▸ Task objective:
Can you rewrite the entries starting at the very first line and ending at the line that contains "(756, 250).", swapping "screenshot" for "image" and leaving everything else unchanged, with the pictures left out of your answer?

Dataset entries

□ □ □ □

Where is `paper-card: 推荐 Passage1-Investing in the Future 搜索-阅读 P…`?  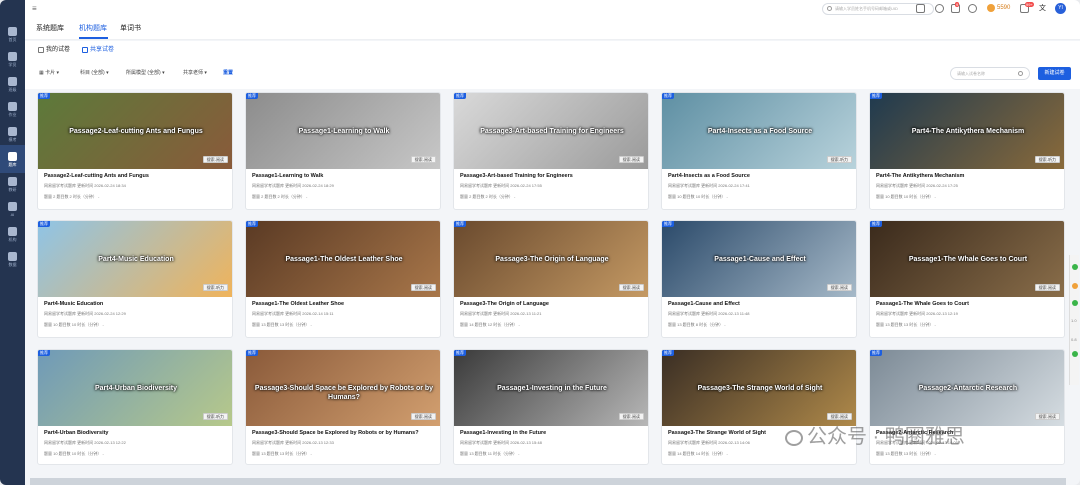
paper-card: 推荐 Passage1-Investing in the Future 搜索-阅读 P… is located at coordinates (551, 407).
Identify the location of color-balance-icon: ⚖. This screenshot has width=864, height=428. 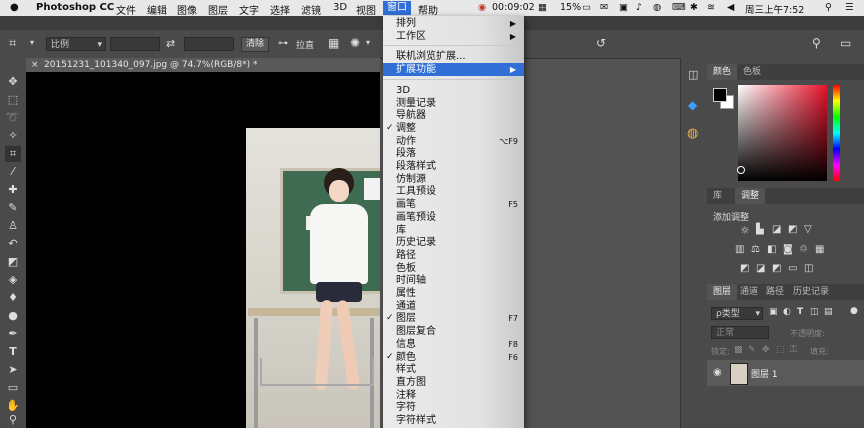
(756, 250).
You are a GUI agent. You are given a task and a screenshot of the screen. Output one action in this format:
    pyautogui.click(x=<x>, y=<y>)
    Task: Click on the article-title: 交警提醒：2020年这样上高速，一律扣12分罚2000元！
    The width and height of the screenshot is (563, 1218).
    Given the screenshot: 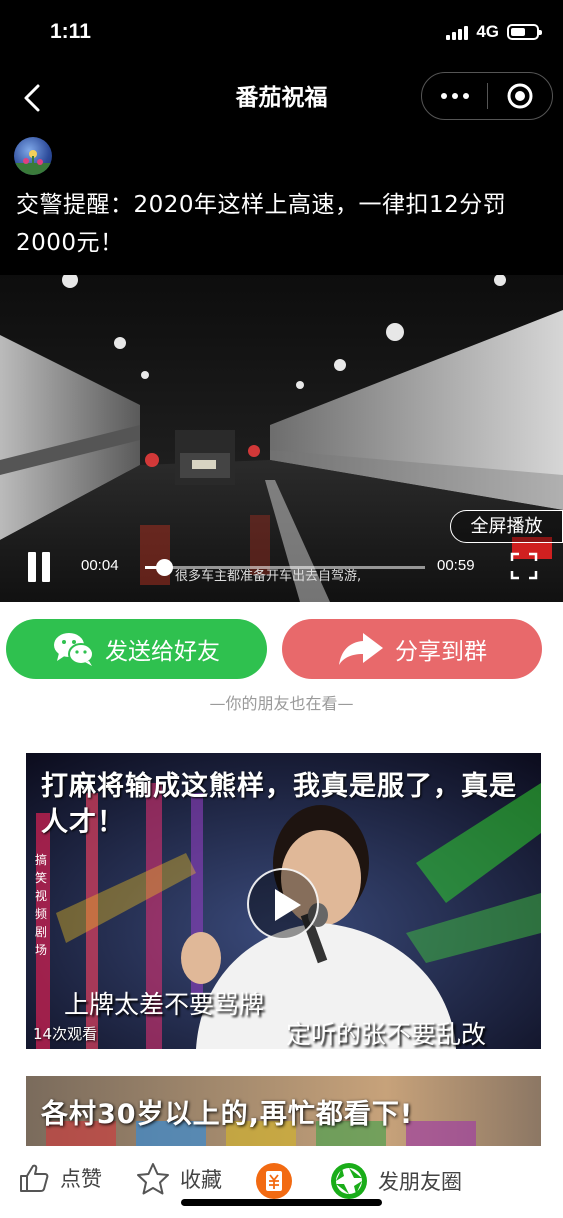 What is the action you would take?
    pyautogui.click(x=262, y=224)
    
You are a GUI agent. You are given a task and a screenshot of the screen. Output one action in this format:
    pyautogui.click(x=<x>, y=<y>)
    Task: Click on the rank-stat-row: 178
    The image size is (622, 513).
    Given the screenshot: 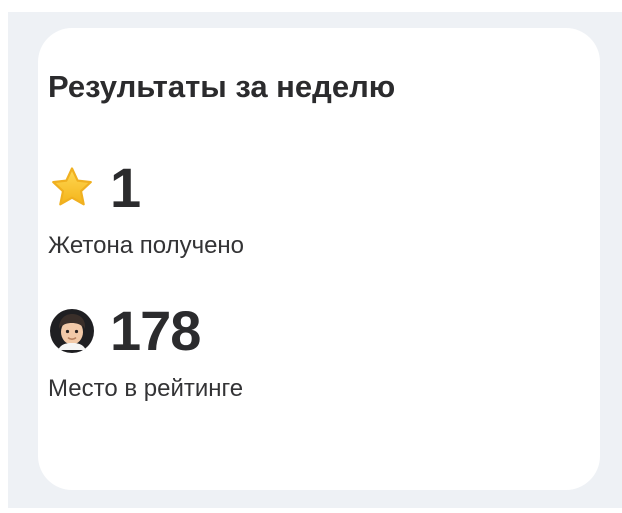 What is the action you would take?
    pyautogui.click(x=146, y=331)
    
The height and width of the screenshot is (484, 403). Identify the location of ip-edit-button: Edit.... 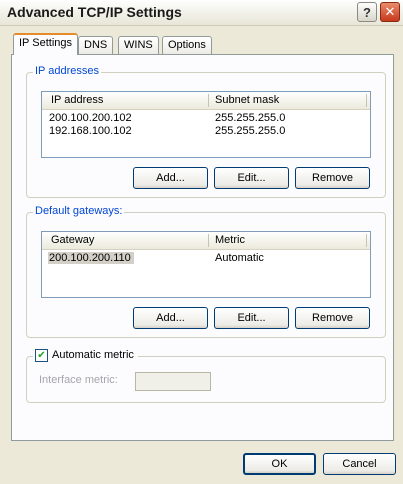
(252, 178).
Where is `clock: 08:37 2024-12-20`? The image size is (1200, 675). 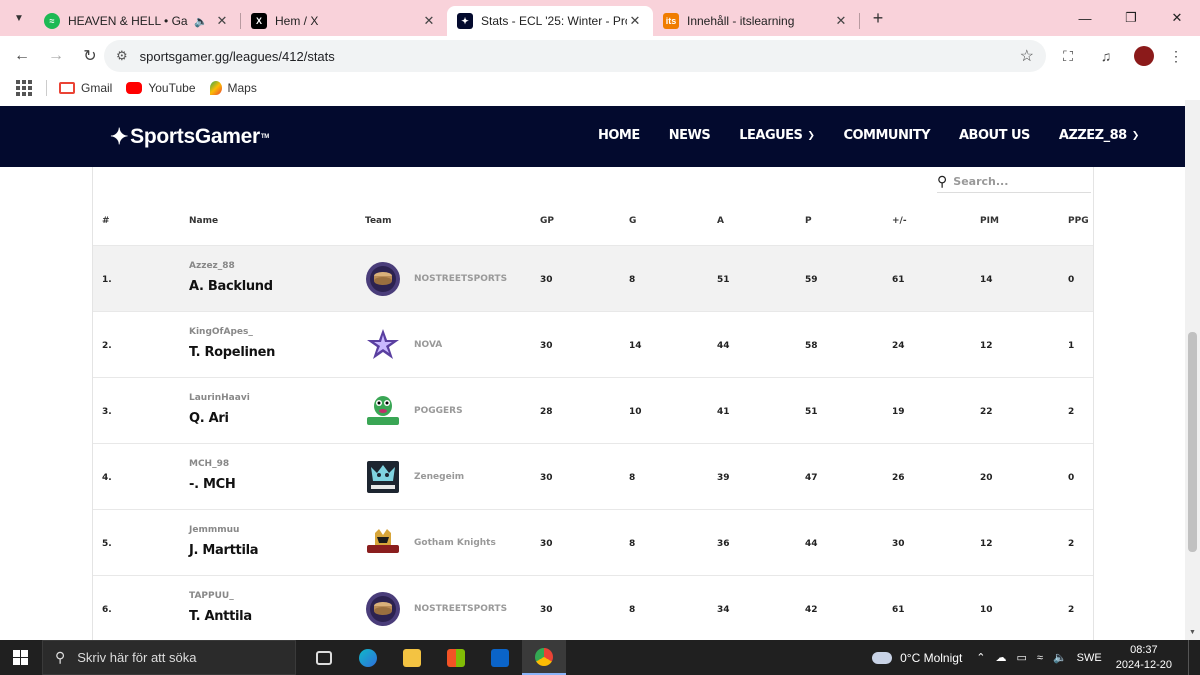
clock: 08:37 2024-12-20 is located at coordinates (1144, 658).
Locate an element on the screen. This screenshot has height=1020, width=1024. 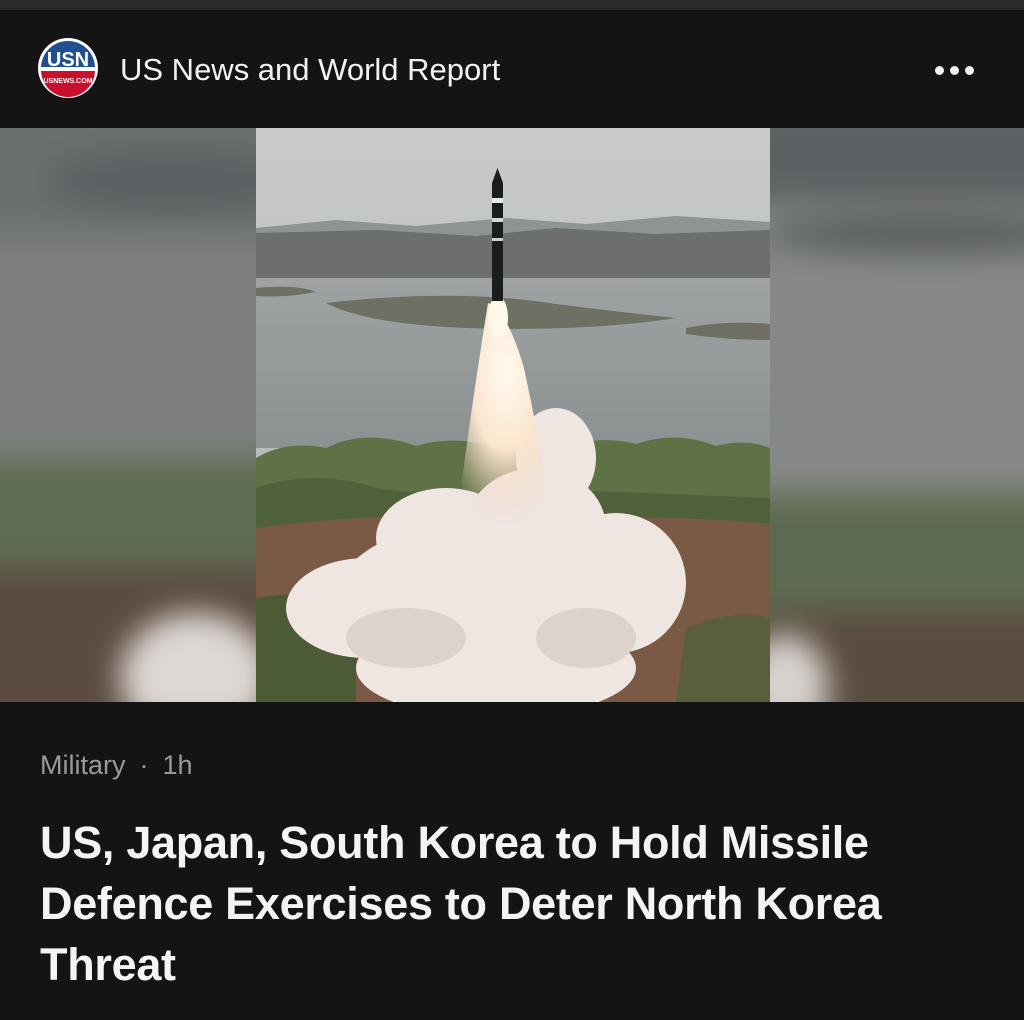
usnews-logo-icon: USN USNEWS.COM is located at coordinates (68, 68).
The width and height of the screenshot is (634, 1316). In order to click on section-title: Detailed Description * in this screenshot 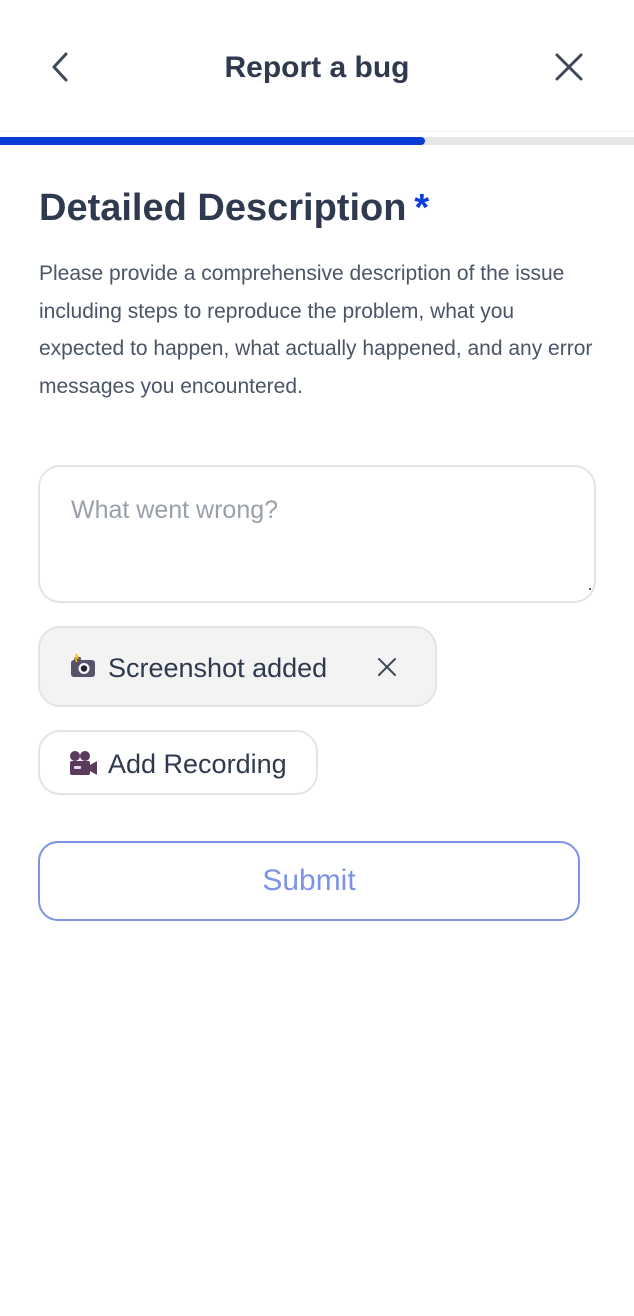, I will do `click(319, 208)`.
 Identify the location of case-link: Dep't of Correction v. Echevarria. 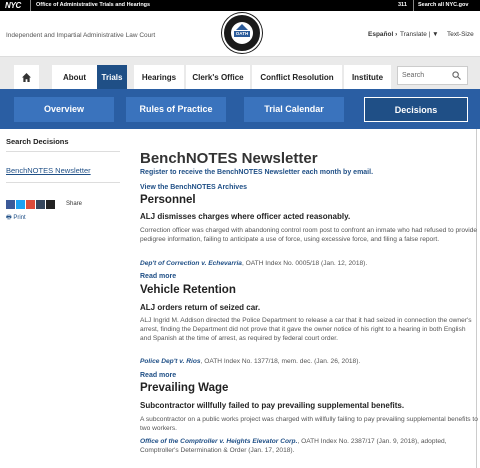
(191, 264).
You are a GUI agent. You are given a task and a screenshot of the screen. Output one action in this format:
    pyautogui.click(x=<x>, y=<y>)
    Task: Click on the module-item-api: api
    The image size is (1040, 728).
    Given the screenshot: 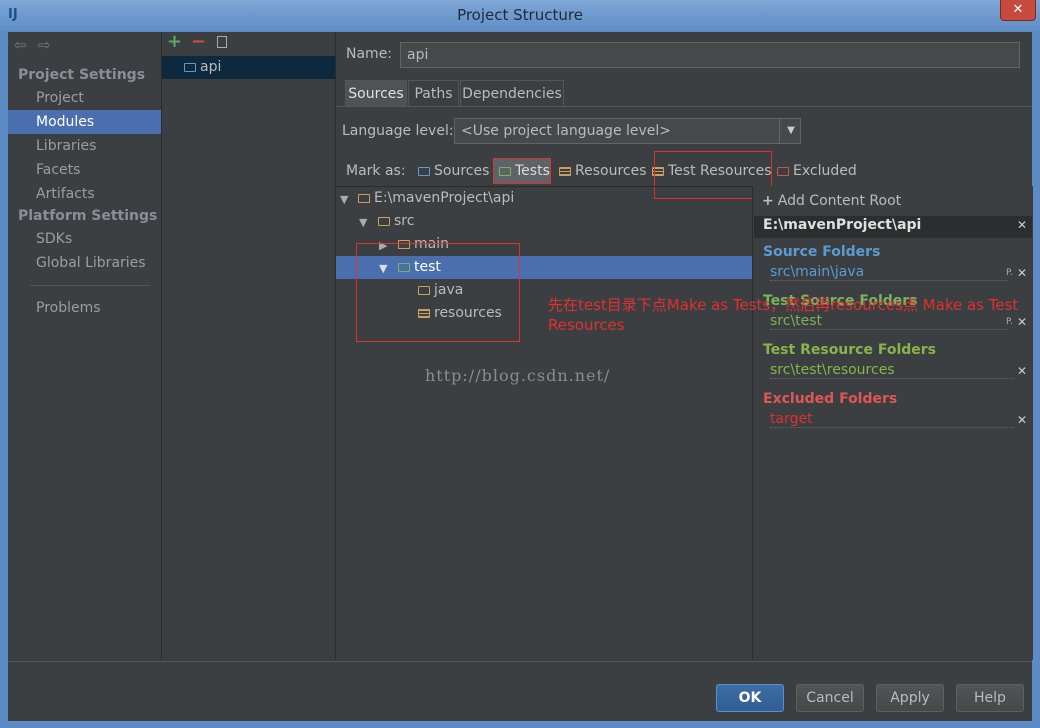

□ □ □ □

▸ Answer to this exercise:
Where is `paper-card: 推荐 Passage1-Investing in the Future 搜索-阅读 P…`?  
paper-card: 推荐 Passage1-Investing in the Future 搜索-阅读 P… is located at coordinates (551, 407).
Identify the location of color-balance-icon: ⚖. This image has width=864, height=428. 
(756, 250).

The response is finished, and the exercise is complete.